At Fan Expo Canada on Thursday night, Stan Lee told the crowd that he had already enjoyed Scott Derrickson’s Doctor Strange film, which will hit theaters in November. Lee said, “Derrickson got Doctor Strange right,” implying that the MCU’s next film sticks to the original comics he oversaw in the 1960s. So, if this upcoming Doctor Strange is the version Lee prefers, we can assume a few things about him. First of all: he’s a jerk.

On the Captain America: Civil War Blu-ray and Digital HD release, a special feature showcasing Benedict Cumberbatch’s Sorcerer Supreme describes Stephen Strange as both talented and arrogant. That arrogance is important, because Strange’s car accident, which occurs early in the film, leaves him damaged and destitute. By the time he meets The Ancient One (played in the upcoming film by Tilda Swinton), Strange has been utterly destroyed, and asks her to help rebuild, in mind and body. In that way, the cinematic Strange will likely start off similarly to Thor, who began his first film as a drunken frat-boy caricature, and learned heroism over time.

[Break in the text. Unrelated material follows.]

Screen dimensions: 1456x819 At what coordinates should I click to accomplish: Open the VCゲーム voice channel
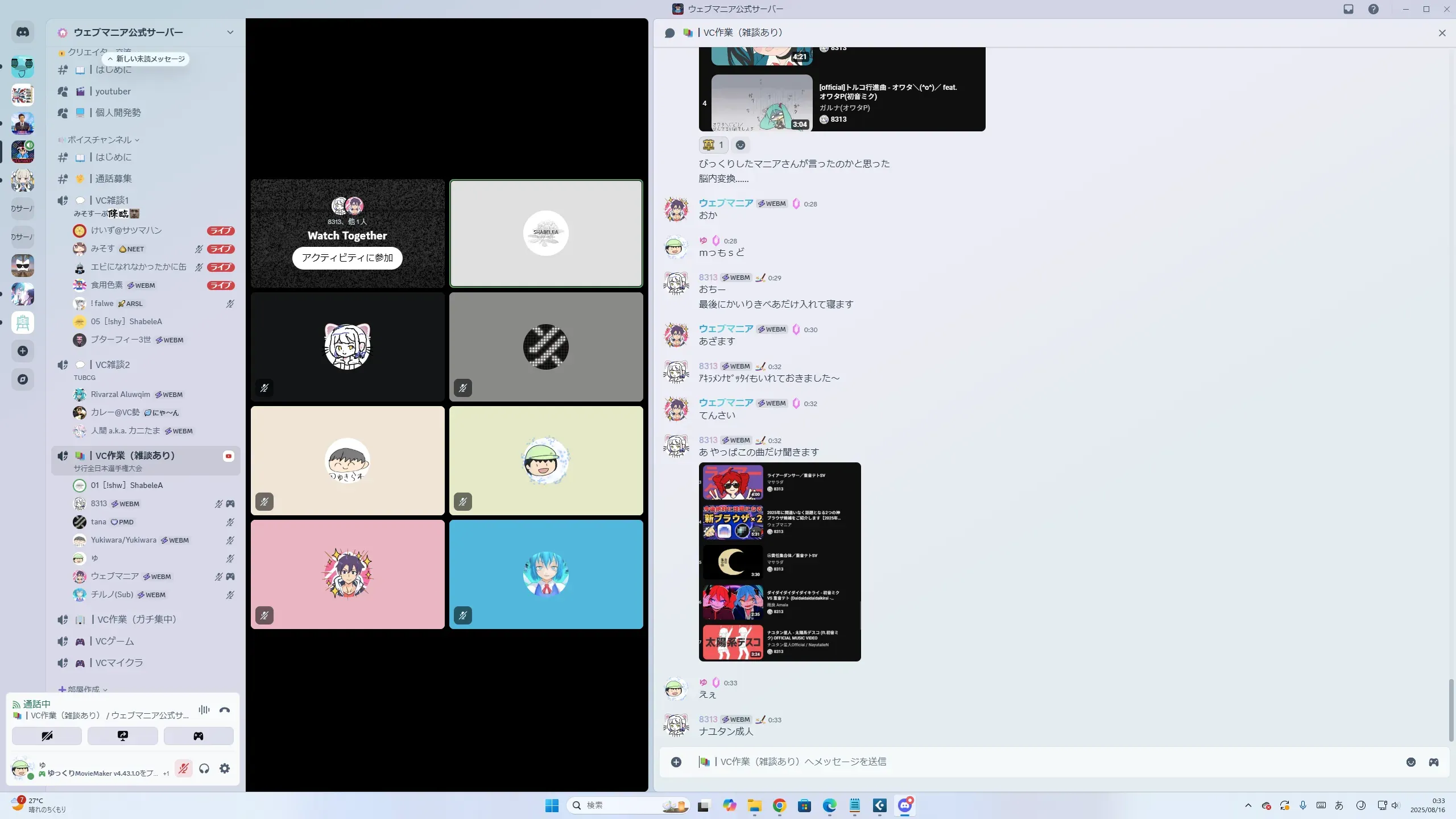[115, 641]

While Lee didn’t invent Doctor Strange, he did work closely with Steve Ditko, the comic book hero’s actual creator, in 1963. In a letter to Jerry Bails, who made comics a serious academic field, Lee wrote: “[W]e have a new character in the works for Strange Tales (just a five-page filler named Dr. Strange). Steve Ditko is gonna draw him. It has sort of a black magic theme. The first story is nothing great, but perhaps we can make something of him.”

Ever since Strange’s conception in the 1960s, the character has been associated with what Lee once called “black magic,” though everything Marvel has released from the film suggests that “magic” is actually just trippy, cerebral dimensional science.

In any case, if Stan Lee’s happy, that means Strange will be both mystical and a bit of a douchebag, which will make for an interesting MCU film.

Doctor Strange, starring Benedict Cumberbatch, will be released on November 4.